Hi! I want to give this next series of blogs a bit of a forward because this is a long blog, or at least it was before I decided to chop it into a few bits. The idea of a personal brand isn’t new but it has come up a lot lately and so I thought it might be a good idea to really explore the idea. I’m sure you’ve noticed that I haven’t really kept up with my blog and this entry is part of the reason why. I’m really hoping and looking forward to the discussions that this subject might spawn. Enjoy!
I was talking with Rene recently about people, how the mob mentality works and the effect of social media.and then the subject raised again at a friend’s birthday party. We were talking about social networking and social media and how it has effected our lives and business. The conversation took an interesting turn when we discussed our ages. All of us are in our 30’s-40’s, we’re the last generation of people who grew up without the internet in our homes. For us we’re learning the internet as a tool, not as a “given”. We did research for papers when we first found the internet, now you can make friends and can instantly give opinions on just about anything. Privacy is now marginalized. People younger than I am don’t necessarily consider privacy the same way as people my age or older do. It’s a rapidly changing world and the technology isn’t showing any signs of slowing down, but what does that mean for me and people like me? What does it mean for the younger set and all the children who are being born and growing up in a world that they partially inhabit online?

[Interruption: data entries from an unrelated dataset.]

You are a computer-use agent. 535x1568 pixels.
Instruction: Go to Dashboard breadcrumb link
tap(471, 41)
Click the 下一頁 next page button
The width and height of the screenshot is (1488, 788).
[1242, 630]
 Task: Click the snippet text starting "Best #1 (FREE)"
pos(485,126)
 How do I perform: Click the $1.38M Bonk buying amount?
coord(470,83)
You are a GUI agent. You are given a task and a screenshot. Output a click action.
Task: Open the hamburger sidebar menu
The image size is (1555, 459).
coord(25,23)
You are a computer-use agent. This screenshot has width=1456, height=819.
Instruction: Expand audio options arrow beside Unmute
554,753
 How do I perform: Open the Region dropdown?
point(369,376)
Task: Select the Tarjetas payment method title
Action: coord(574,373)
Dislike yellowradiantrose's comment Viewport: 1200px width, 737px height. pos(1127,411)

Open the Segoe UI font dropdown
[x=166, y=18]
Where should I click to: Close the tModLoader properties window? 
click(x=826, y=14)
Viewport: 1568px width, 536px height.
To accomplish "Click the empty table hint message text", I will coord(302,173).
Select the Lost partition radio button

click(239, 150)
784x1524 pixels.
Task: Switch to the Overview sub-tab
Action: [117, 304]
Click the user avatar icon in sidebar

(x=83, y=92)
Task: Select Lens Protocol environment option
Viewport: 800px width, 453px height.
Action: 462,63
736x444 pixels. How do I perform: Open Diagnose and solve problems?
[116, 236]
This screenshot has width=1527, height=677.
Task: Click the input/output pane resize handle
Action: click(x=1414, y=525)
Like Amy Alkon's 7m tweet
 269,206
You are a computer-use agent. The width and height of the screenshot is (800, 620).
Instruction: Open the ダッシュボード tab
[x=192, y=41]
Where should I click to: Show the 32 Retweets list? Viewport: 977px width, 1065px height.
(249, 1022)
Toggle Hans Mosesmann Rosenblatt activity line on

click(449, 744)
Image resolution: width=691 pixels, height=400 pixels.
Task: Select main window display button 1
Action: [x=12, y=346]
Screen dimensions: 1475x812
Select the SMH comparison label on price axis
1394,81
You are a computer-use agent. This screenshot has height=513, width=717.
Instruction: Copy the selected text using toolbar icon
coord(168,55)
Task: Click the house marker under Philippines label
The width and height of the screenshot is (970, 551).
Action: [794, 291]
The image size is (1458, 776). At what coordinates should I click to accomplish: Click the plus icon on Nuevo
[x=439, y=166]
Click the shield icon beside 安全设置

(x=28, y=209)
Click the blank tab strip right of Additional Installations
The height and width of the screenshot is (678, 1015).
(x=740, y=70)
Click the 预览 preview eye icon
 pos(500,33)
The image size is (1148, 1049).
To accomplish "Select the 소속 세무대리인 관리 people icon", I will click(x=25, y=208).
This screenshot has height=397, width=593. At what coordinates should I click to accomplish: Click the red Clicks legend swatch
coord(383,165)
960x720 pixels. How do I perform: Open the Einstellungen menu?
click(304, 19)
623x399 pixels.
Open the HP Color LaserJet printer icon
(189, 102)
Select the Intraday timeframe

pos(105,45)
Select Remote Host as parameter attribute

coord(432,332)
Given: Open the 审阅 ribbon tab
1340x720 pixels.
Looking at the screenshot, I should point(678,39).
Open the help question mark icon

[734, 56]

I’m gonna’ roll back the clock here – to 3rd grade, Mrs. Guazzo’s class and our first trip to the computer lab. This was 1986 and my family didn’t have a personal computer. In fact none of my friends at the time had a personal computer, that I remember, except for Tommy Pollard and the only thing we knew how to do on it was play “California Games” which was a collection of beach themed sports, surfing, skate boarding, etc., other than that my trip to the computer lab was the only real encounter I had had with a computer. I remember hearing my classmates getting excited, “Can we play Oregon Trail?” and murmuring about other things that they had apparently already seen. There was no Oregon Trail that day, or any day after actually. Sometimes I feel like I’m the only kid that never actually saw or played the game Oregon Trail and now you can download a pretty advanced version of it to play on your cell phone, but I digress…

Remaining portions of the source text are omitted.